# Selected passage
------------------------------------
Thankfully, Brent DiCrescenzo and Pitchfork have self-aggrandized the concept
review into oblivion, so I don’t have to go there.
And you
know what? It doesn’t matter anyway. Twist endings and high concept have
apparently ruined the ability to appreciate that it’s not where you’re going,
but how you get there. We need a movie to emphasize classic storytelling, and
Million
Dollar Baby is it.
The Flick
The
first thing an audience sees is an old-fashioned WB logo in rich black and white.
For some people it could be considered a welcome mat; for others it’s a
warning. Million Dollar Baby celebrates a style of filmmaking that has
almost disappeared. It doesn’t rely on attention-grabbing camerawork or
self-consciously glib dialogue. There’s nothing fashionable contained within. For me,
that makes it incredibly refreshing, but even unaffected by that bias, this is a
deep story, elegantly told.
They don’t
get much simpler than this. Frankie (Eastwood) runs a gym – the Hit Pit – in
the bowels of LA. Eddie (Morgan Freeman)is his right-hand man. Frankie thinks
he’s pretty jaded to the downside of boxing, but he’s actually afraid to give
his fighters the reins, which costs him a managerial gig with an up and coming
member of The Nation’s Punched.
------------------------------------
# Records shown
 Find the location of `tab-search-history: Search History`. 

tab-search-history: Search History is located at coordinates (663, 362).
------------------------------------
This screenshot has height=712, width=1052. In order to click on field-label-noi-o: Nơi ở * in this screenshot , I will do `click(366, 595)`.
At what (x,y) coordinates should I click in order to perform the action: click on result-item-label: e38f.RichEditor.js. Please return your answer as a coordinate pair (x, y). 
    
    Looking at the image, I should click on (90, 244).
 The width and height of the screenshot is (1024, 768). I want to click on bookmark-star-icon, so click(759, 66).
------------------------------------
# Task prompt
From the Million Dollar Baby review, extract the passage from "For some people" up to and including "The Nation’s Punched." word for word.

# Response
For some people it could be considered a welcome mat; for others it’s a
warning. Million Dollar Baby celebrates a style of filmmaking that has
almost disappeared. It doesn’t rely on attention-grabbing camerawork or
self-consciously glib dialogue. There’s nothing fashionable contained within. For me,
that makes it incredibly refreshing, but even unaffected by that bias, this is a
deep story, elegantly told.
They don’t
get much simpler than this. Frankie (Eastwood) runs a gym – the Hit Pit – in
the bowels of LA. Eddie (Morgan Freeman)is his right-hand man. Frankie thinks
he’s pretty jaded to the downside of boxing, but he’s actually afraid to give
his fighters the reins, which costs him a managerial gig with an up and coming
member of The Nation’s Punched.